Understanding the Anatomy of your Abdominals

Are you one of those people who work out regularly, eat healthy, and drink plenty of water yet still cannot seem to create those six-pack abs that workout guru’s tell you to aim for? Well there could be a very good reason for this; you may not be working the abdominal muscles correctly. It takes more than thousands of crunches and sit-ups to achieve sculpted six-pack abs. It takes an understanding of the layout and functionality of the abdominal muscles so that you know which directions and exercises work which areas effectively.

Why Crunches Alone won’t give you Six-Pack Abs

The short answer to why you will never achieve six-pack abs through crunches alone is that you are not working all of the abdominal muscles and only working the abdominals in one direction when you do crunches and sit-ups.

The long answer is that there are six muscles that make-up the abdominal region and these six muscles all perform different actions in various directions in order to provide movement and structural support of the body’s trunk. Within these six muscles, only one is referred to as the six-pack, the Rectus Abdominus; which is often referred to as both the upper and lower abs.
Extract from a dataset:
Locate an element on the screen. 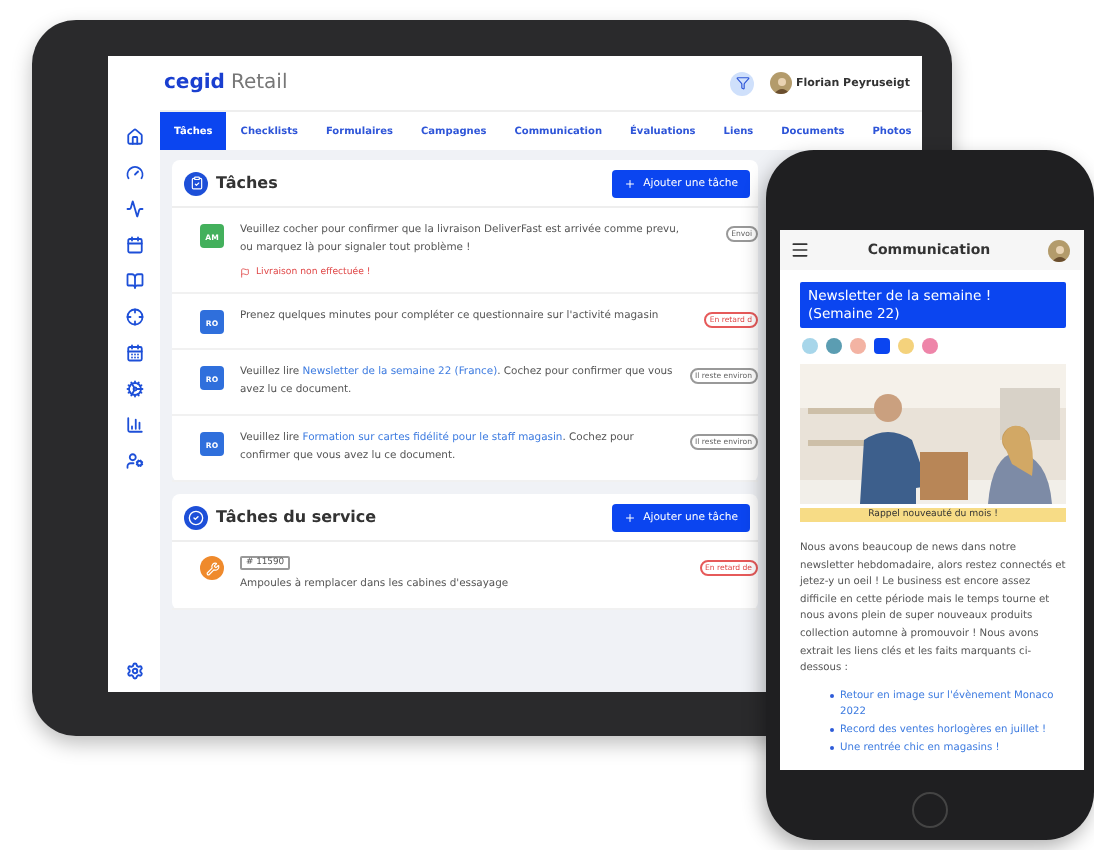 Image resolution: width=1094 pixels, height=850 pixels. book-icon is located at coordinates (134, 281).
The common mislabeling of the abdominal muscles has led many people in search of being physically fit and tone in the wrong direction by making them think they are working muscles that they are not.

Abdominal Make-up

The abdominal region is made-up of the Rectus Abdominus (that runs down the front of the torso) which is divided into five vertically aligned compartments, with only three of the compartments being visible due to the other two compartments being located deep within the pelvis attaching to the pelvic bone.
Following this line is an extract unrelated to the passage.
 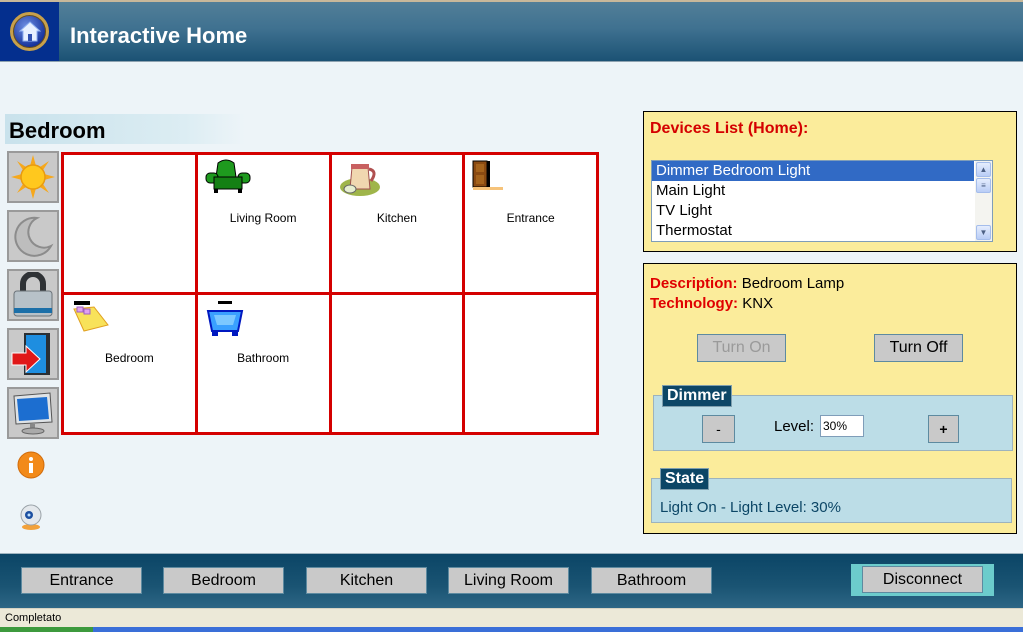 I want to click on scroll-up-icon: ▲, so click(x=984, y=170).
Next are the four oblique muscles that wrap around the sides of the torso with two running internally beneath the two external oblique muscles that are most visible. These are the muscles that when toned properly create the hourglass shape that most women hope to achieve. They are also some of the hardest to work.

Finally you have the Transverse Abdominis muscle that runs along the abdominal cavity beneath the other abdominal muscles. It is this muscle that is responsible for providing support to your lower back. Unfortunately since this muscle is not a visible muscle it is easily and often overlooked when working out leaving individuals wondering why they still have low back pain even though they are working their core.

How to Work All of the Abdominals

Working all of the abdominal muscles takes a workout regimen that includes various core and leg movements. Leg movements are vital to working the lower and deeper abdominal muscles that attach directly to the pelvis. Varying movements to include exercises such as lunges, reverse lunges, inverted leg lifts, inverted sit-ups, twists, and Roman chair movements work those muscle areas that sit lower and deeper within the body sculpting the complete abdominal region in turn creating six-pack abs.

By understanding your body’s anatomy better and working your muscles accordingly, especially those located within the core, you will get more out of your workout and be better equipped towards achieving your six-pack abs fitness goal.